R. (on the application of Forster) v Secretary of State, Tower Hamlets LBC & Swan Housing Association Ltd
 EWHC 2367 Administrative Court
6 August 2015
Town and country planning – Nuisance – Noise
The site of a public house had been granted planning permission for its demolition and the construction of a three-storey building in its place, with commercial use on the ground floor and flats above. The Claimant was the owner of the public house who wished to maintain a musical and artistic venue at the site. The application had been rejected because of likely noise disturbance to the tenants above. The Claimant contended that the inspector’s approach to the evidence of third Defendant’s noise consultants had been incorrect and had failed to consider properly the proposed measures to mitigate the effects of noise. There was no evidence that the inspector had felt bound by the results of the noise consultants’ report.
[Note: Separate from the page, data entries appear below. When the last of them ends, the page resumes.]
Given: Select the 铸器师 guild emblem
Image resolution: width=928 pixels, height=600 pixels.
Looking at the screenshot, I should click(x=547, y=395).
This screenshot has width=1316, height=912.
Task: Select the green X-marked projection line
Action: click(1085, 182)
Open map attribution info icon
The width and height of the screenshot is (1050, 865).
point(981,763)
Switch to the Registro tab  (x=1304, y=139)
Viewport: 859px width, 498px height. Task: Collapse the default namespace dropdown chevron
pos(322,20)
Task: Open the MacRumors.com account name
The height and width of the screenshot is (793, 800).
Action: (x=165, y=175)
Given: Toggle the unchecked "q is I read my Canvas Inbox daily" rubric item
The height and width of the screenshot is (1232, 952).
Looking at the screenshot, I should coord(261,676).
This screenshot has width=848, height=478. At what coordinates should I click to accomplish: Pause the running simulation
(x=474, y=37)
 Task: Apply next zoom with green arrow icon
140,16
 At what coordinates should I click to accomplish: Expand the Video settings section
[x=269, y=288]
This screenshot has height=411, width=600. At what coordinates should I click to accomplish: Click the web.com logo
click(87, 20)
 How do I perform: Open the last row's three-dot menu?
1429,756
Application dismissed.
 EWHC 1936 Administrative Court
Local authorities’ powers and duties – Children – Accommodation
The Claimant challenged the failure of the Defendant local authority to provide her with support in her care of a child, in breach of its duty under ss.20-23 of the Children Act 1989. Section 20(1) imposes a duty to accommodate children in need. The arrangements made by the Claimant were voluntary in nature and did not come about through any statutory power or duty by the Defendant. It had been reasonable for the Defendant to conclude that the child did not require accommodation. Application refused.
 EWCA Civ 846 Court of Appeal
31 July 2015
Local authorities’ powers and duties – Secure tenancies – Certificates
The Appellant tenants appealed against a decision that the property they rented from the Respondent Council was not under a secure tenancy. They argued the introductory tenancy granted by the Respondent under s.124 of the Housing Act 1996 had since become a secure tenancy. The Respondent’s case was that this was impossible as the Appellants had never enjoyed anything more than a non-secure tenancy. The signing of a certificate of acceptance of the introductory tenancy by the tenant did not amount to notification by the local authority of a secure tenancy. Appeal dismissed.
West Berkshire District Council & Reading Borough Council v Department for Communities and Local Government
 EWHC 2222 Administrative Court
31 July 2015
Town and country planning – Affordable housing – Ministerial statements
The Claimant local authorities challenged the decision of the Defendant to make alterations to national policy in respect of planning obligations for affordable housing by way of a Written Ministerial Statement. The Court ruled that the national policy was inconsistent with the statutory framework for local plans; that the consultation process carried out by the Defendant was unfair and that it had failed to take into account material considerations. The challenge to the national policy changes succeeded and the relevant parts of the national policy guidance were quashed.